FROM THE “AGA BARBY OUTDOOR DINING RECIPE COLLECTION”
Great, simple and an easy dish, looks good and tastes great! I always make this dish when I have friends round in the summer.
In the winter months I often make them as an alternative to roast potatoes, serving them with a shoulder of lamb big Sunday lunch!
I am very fortunate to have an endless supply of Rosemary in my garden! I recommend if you don’t have a Rosemary plant and you enjoy the herb buy one! its looks pretty in little flower decorations for the table!
Preparation time 10 mins
Cooking time 25 – 30 mins
As many as you require small sized potatoes wash and cut into quarters (can use whole baby new potatoes)

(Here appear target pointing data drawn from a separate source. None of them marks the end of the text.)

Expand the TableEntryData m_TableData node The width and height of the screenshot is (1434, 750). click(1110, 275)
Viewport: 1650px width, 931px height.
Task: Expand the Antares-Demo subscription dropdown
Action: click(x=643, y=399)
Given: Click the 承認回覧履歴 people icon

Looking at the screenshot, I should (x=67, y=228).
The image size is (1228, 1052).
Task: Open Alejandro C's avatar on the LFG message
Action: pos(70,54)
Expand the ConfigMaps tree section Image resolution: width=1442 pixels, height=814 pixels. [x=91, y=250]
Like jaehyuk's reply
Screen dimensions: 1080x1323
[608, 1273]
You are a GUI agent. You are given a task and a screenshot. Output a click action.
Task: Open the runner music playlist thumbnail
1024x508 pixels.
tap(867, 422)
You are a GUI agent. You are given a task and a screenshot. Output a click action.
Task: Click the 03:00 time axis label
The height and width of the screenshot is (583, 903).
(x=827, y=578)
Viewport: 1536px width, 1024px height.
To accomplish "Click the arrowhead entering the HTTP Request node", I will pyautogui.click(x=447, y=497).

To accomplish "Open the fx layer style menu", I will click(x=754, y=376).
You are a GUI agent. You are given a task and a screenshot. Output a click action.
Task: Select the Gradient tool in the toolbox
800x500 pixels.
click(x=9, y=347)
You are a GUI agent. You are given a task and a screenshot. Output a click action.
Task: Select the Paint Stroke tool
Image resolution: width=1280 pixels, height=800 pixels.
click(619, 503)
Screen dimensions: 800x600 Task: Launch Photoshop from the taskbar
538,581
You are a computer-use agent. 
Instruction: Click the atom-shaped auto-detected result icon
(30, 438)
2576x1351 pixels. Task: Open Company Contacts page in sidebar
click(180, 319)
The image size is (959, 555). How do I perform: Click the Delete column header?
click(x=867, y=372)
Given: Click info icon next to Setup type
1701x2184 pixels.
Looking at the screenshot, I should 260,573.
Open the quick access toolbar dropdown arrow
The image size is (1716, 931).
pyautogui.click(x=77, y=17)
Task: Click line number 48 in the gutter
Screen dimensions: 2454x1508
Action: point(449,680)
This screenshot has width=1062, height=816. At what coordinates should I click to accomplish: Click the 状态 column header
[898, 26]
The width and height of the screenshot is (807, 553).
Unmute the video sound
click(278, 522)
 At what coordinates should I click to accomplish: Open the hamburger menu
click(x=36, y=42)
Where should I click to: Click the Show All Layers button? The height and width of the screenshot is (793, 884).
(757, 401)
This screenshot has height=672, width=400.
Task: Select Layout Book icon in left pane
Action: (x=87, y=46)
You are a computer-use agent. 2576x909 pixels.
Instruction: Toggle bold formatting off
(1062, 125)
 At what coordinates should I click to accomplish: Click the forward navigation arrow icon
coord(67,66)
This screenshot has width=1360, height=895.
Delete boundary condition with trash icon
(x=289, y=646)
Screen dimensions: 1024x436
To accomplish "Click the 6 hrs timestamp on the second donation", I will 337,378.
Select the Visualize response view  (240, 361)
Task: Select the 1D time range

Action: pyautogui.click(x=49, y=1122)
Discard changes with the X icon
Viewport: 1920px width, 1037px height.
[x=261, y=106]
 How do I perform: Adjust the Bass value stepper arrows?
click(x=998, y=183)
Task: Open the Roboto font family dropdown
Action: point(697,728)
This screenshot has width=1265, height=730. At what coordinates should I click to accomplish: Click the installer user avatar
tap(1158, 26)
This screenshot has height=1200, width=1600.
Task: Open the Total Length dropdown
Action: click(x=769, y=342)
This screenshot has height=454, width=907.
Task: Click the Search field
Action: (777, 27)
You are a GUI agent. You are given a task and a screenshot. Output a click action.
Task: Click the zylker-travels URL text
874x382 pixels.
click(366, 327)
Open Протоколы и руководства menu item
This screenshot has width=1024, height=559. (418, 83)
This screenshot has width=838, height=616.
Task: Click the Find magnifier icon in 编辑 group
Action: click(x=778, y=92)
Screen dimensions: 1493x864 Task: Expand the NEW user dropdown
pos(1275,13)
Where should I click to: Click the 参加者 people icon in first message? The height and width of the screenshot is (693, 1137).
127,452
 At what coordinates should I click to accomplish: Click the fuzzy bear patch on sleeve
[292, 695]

4 long big sprigs of Rosemary.
Several cloves of garlic unpeeled and one whole bulb (optional)
HOW TO IMPRESS
Wash and quarter potatoes and place on oiled baking tray, scatter unpeeled garlic cloves, rosemary, sprinkle with paprika, salt and black pepper. If you do go for the whole bulb place in the middle of the tray and drizzle with olive oil! when cooked it is like potato and just squeezes out of the skin.
Coat the potatoes with olive not to much or they will go mushy! Place in top hot AGA oven for 10 to 15 mins make sure the potatoes are not sticking. Return to the bottom AGA oven and roast till crispy round the edges and soft inside.
Tip don’t let them stick to the tray, keep an eye on them for the first few minutes.
Garnish with more fresh Rosemary and serve as a side dish or delicious on its own! YUM YUM!!